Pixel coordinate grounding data
__________________________________________________
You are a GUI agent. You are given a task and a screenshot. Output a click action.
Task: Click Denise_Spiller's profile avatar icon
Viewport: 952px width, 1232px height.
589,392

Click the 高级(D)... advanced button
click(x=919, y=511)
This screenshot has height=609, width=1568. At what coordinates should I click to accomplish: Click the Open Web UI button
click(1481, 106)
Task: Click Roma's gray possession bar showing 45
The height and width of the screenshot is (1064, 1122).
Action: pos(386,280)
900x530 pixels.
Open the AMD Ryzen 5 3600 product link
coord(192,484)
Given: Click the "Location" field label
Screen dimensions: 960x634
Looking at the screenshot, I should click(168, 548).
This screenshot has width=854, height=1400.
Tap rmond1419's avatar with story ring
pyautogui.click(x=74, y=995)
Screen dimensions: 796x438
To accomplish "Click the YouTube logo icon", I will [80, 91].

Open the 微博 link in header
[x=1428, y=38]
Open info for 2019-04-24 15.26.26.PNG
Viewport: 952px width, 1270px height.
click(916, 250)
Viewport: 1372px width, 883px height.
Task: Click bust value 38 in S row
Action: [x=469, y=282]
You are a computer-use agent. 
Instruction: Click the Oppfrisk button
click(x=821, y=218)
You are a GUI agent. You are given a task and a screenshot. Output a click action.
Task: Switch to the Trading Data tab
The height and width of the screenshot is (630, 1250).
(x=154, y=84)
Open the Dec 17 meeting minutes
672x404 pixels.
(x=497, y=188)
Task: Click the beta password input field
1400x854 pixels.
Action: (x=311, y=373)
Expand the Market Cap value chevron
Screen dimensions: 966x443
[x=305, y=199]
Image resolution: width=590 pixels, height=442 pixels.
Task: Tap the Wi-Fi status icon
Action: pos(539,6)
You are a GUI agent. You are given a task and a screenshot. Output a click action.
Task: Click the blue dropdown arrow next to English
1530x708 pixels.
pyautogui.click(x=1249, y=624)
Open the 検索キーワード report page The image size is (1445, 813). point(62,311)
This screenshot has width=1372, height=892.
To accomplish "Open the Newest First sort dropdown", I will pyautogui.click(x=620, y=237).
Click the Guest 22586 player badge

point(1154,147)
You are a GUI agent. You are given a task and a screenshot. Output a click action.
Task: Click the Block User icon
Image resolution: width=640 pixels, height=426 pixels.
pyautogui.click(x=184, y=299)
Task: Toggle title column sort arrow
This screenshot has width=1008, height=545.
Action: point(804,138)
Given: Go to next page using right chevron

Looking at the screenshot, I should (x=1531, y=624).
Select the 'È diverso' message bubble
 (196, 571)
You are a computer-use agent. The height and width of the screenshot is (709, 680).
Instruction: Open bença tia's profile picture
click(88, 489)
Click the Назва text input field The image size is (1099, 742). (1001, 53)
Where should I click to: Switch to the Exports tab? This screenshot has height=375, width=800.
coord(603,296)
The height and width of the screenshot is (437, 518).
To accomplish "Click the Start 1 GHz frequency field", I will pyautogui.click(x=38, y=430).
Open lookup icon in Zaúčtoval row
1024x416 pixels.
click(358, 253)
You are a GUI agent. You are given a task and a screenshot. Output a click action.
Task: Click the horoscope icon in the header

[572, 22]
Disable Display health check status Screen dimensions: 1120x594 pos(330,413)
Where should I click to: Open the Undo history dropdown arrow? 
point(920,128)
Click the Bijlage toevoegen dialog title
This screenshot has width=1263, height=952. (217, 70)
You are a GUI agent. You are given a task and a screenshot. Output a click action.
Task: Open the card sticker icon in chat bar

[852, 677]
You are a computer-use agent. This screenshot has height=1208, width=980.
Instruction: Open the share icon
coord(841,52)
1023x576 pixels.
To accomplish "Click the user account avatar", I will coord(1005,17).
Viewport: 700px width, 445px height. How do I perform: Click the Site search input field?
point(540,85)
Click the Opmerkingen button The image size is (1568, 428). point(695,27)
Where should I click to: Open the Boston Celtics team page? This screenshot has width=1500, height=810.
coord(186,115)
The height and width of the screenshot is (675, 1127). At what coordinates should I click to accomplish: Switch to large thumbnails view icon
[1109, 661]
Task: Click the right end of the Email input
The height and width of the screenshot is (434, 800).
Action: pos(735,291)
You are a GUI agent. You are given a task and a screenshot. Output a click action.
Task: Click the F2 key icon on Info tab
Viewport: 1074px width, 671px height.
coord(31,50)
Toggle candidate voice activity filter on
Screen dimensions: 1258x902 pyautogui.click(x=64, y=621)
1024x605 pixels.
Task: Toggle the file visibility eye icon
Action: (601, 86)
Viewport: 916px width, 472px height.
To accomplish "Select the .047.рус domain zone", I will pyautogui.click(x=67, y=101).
__________________________________________________
Copy each line above containing the string "size".

ANSWER TO THE EXERCISE>
Open the 検索キーワード report page The image size is (1445, 813). point(62,311)
Click the Назва text input field The image size is (1099, 742). (1001, 53)
Click the Opmerkingen button The image size is (1568, 428). point(695,27)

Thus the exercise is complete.